[Short exercise] Carry on the text below about race and economic inequality, picking up after its last sentence.

Race obscures real problem
Economic inequality should be addressed, not cultural diversity
Michaels fails to see how cultural death is tied to economic disenfranchisement. For instance, American Indian tribes were robbed of culture-–religion was banned and children were forcibly removed from their homes and sent to boarding schools where their hair was cut and they were whipped for speaking their tribal languages-–to fold Indians into the American workforce at the bottom as laborers. And the Indians who fight to hold on to tribal languages and traditions are not subscribing to the agendas of the rich but attempting to define themselves on their own terms with the ultimate goal of recapturing cultural and economic self-sufficiency; the two often go hand in hand. And it is not a myth or a ruse that poor American Indians are 10 times as likely to be victims of violent crime as their poor white neighbors, and that most of the violence visited on Indians is perpetrated by whites. This suggests that race still exists as an important category.

3 comments:
Writerfella here --
Interesting review of a book that writerfella may read or may not read, unless its contents cross over into a research area. In any case, Michaels conveniently overlooks that the ideas of race and culture cross over at times and even can coincide. Being rich in 21st Century USA very much is a culture all its own, just as being both rich AND powerful always has been a culture worldwide. In the same vein, being poor in 21st Century USA very much is a culture all its own, just as being poor and powerless always has been a culture worldwide. Therefore, culture is not so easily dismissed as Michaels thinks because it is an either-or situation. And remember that writerfella, like Michaels, has observed on these pages several times that there is no actual American culture as such and then has asked that question, if so, then do Americans really exist?

[Supplied material]
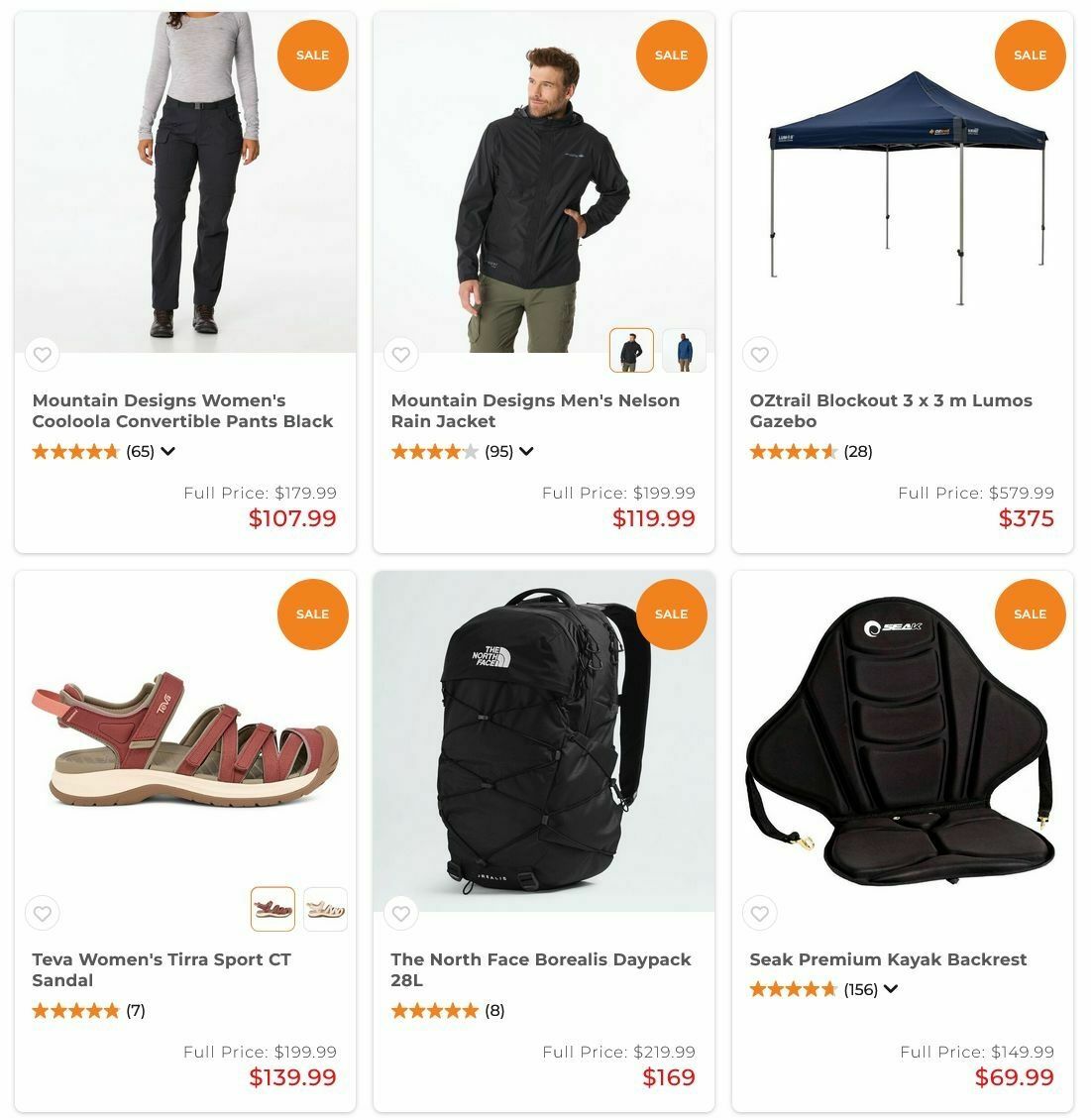
Task: Add Cooloola Convertible Pants to wishlist
Action: pyautogui.click(x=43, y=354)
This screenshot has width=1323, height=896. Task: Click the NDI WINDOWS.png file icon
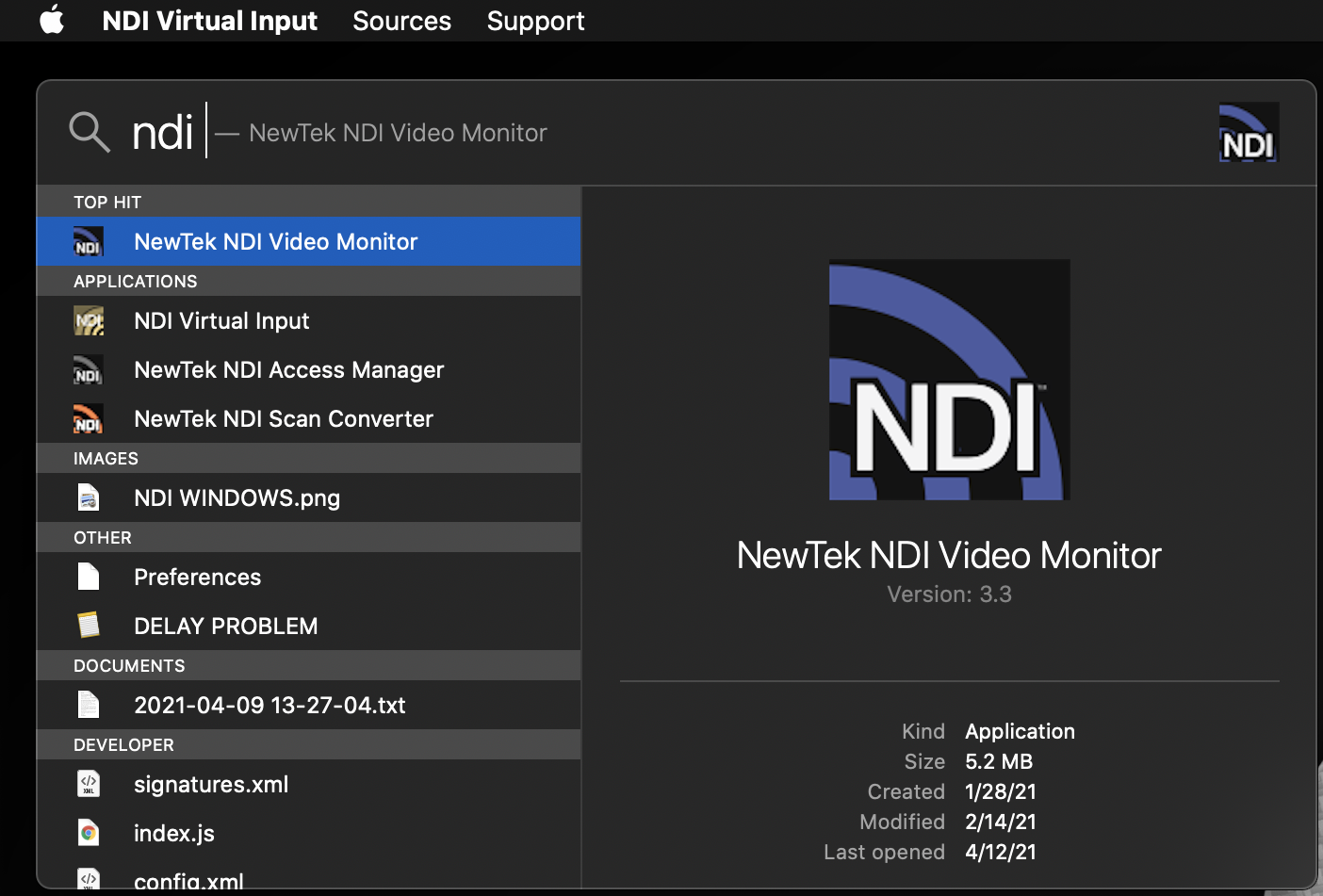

[Exercise result]
A final bipartite question would be: just who is Walter Benn Michaels, and where is he to be found in and among his own observations? Elitists love to point fingers but they also grant no one the right to point fingers at them.
All Best
Russ Bates
'writerfella'
http://en.wikipedia.org/wiki/Walter_Benn_Michaels
Walter Benn Michaels is a literary theorist, known as the author of Our America: Nativism, Modernism and Pluralism and The Shape of the Signifier: 1967 to the End of History. He is currently the Chair of the Department of English, at the University of Illinois at Chicago, a position he has held since 2001.
Michaels is a renowned teacher. His article "Against Theory," co-written with Steven Knapp, is included in the Norton Anthology of Literary Criticism.
He is often but incorrectly identified with the following quotes/ideas: "race does not exist" and "race is a cultural construction."
Writerfella here --
Yeah, well, writerfella would put Joseph Campbell up against Walter Benn Michaels any day, best two falls out of three. Campbell would win because Michaels would break off to try to type an essay telling why their fight isn't really happening and Campbell would crown him with a hardback copy of THE HERO WITH A THOUSAND FACES...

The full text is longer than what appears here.